Google Turns to Tape to Rescue Lost Gmail
When a bug wiped out multiple storied copies of Gmail boxes during a software update, Google turned to its backup tapes to restore the data. The incident affected 0.02 percent of Gmail users, the company said.
March 1, 2011
Last month we had an article on whether tape backup was obsolete, which discussed some of the reasons why many organizations continue to use tapes. One of the outfits is Google, and this week those tape backups proved invaluable to a group of Gmail users whose email boxes disappeared during a software update. When a bug wiped out Gmail boxes, Google turned to the tape to restore the data.
"I know what some of you are thinking: how could this happen if we have multiple copies of your data, in multiple data centers?" wrote Ben Treynor, VP Engineering and Site Reliability Czar. "Well, in some rare instances software bugs can affect several copies of the data. That’s what happened here.

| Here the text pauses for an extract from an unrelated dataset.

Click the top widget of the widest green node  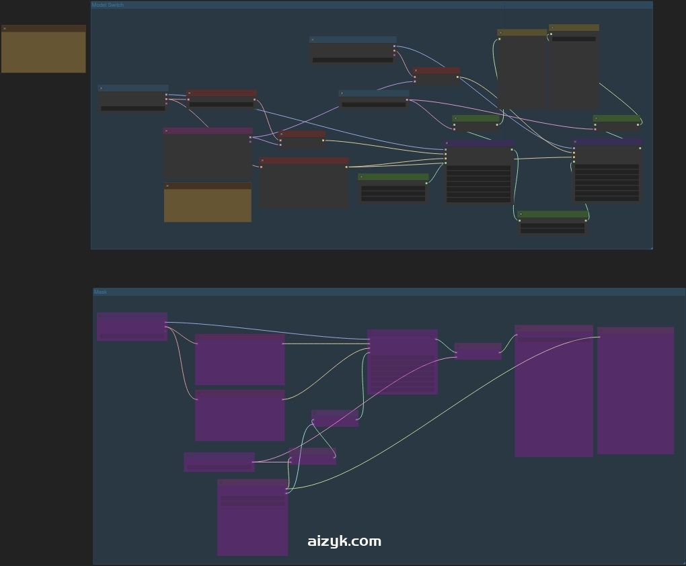(393, 190)
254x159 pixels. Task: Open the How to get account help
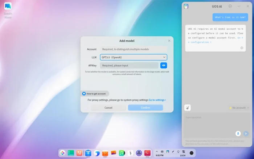click(x=94, y=94)
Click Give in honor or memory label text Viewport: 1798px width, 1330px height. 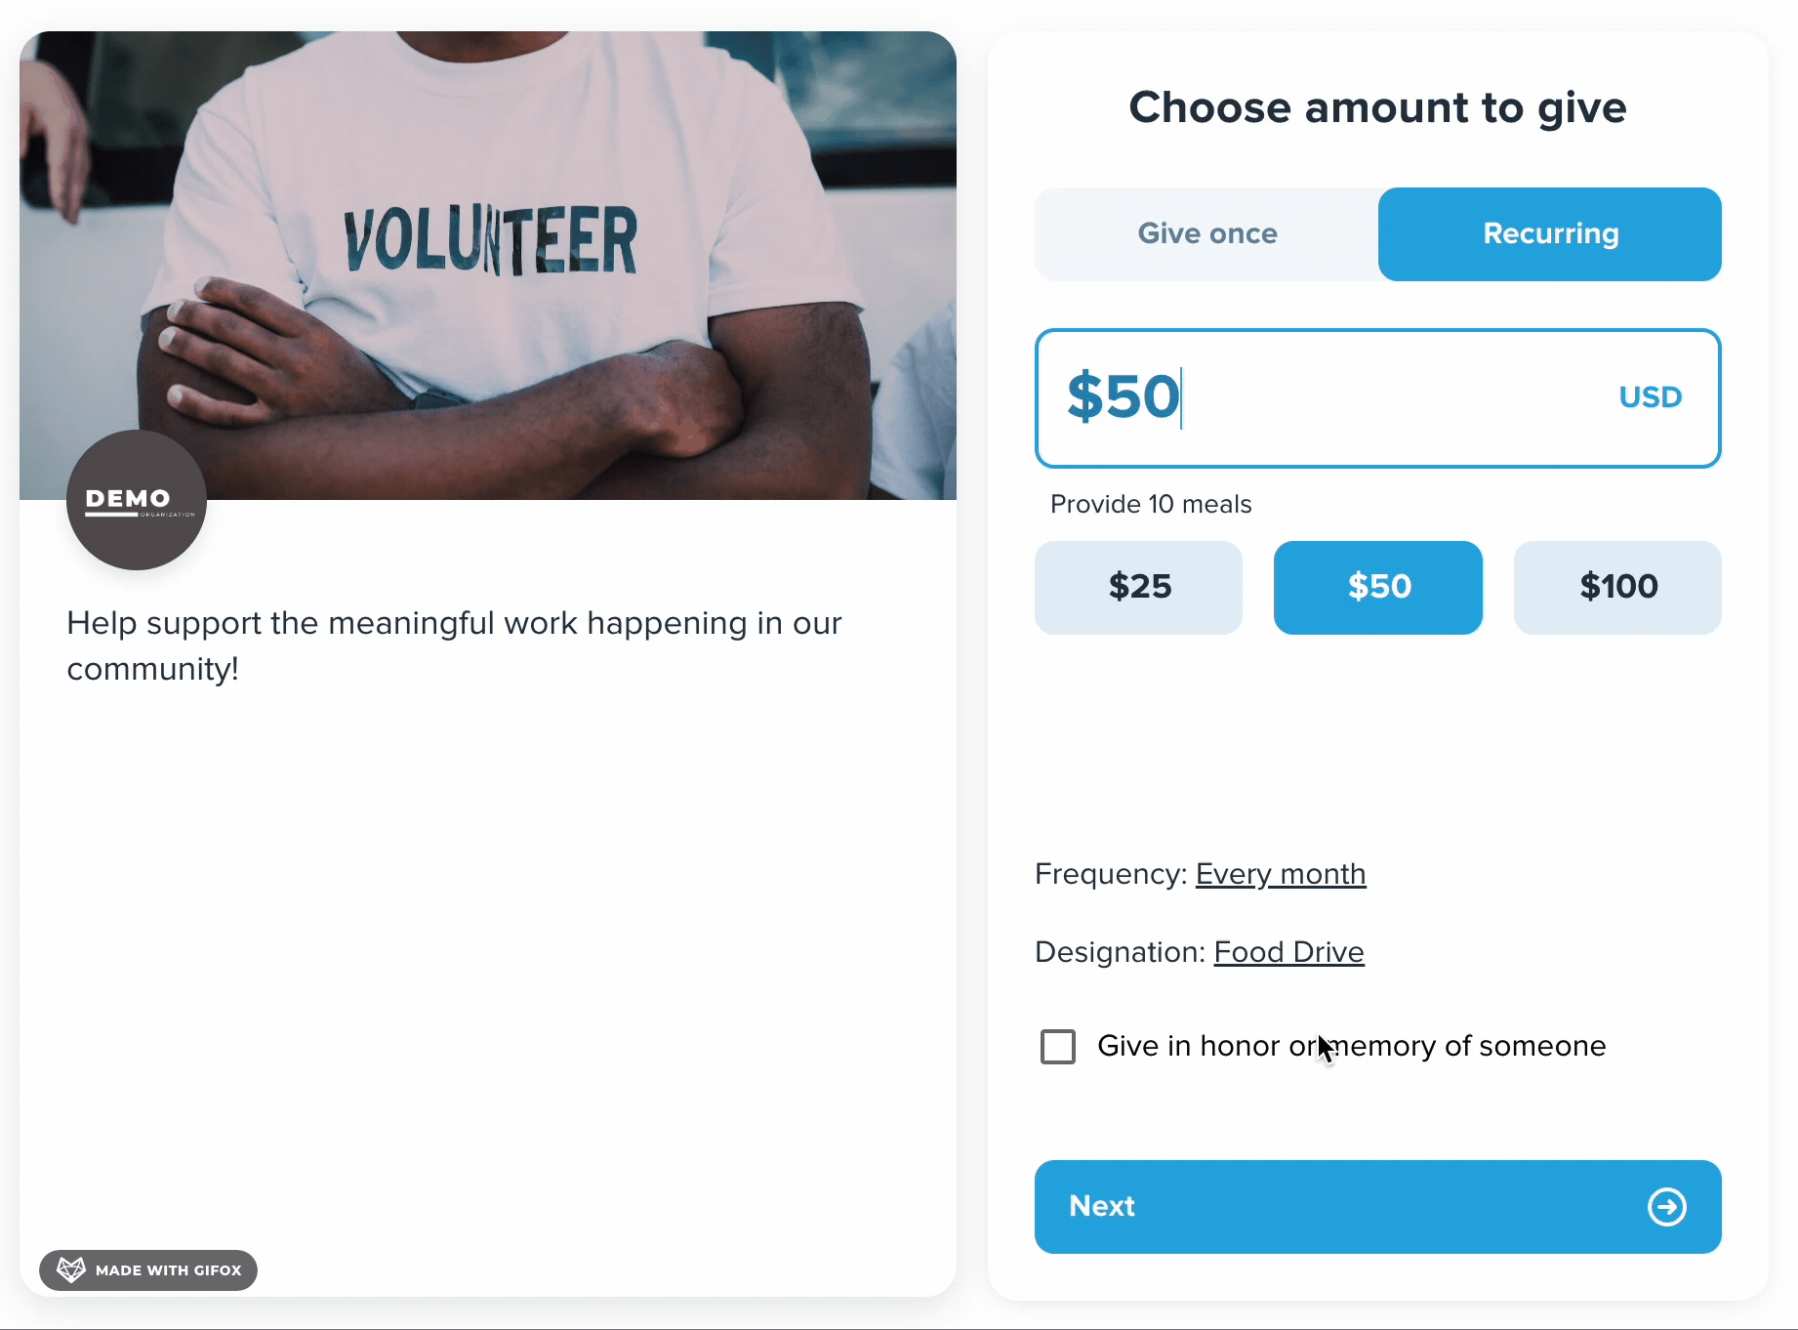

Some copies of mail were deleted, and we’ve been hard at work over the last 30 hours getting it back for the people affected by this issue.
"To protect your information from these unusual bugs, we also back it up to tape. Since the tapes are offline, they’re protected from such software bugs. But restoring data from them also takes longer than transferring your requests to another data center, which is why it’s taken us hours to get the email back instead of milliseconds."
Google says it will release a full incident report once its analysis is completed. The company said the bug affected 0.02 percent of Gmail users.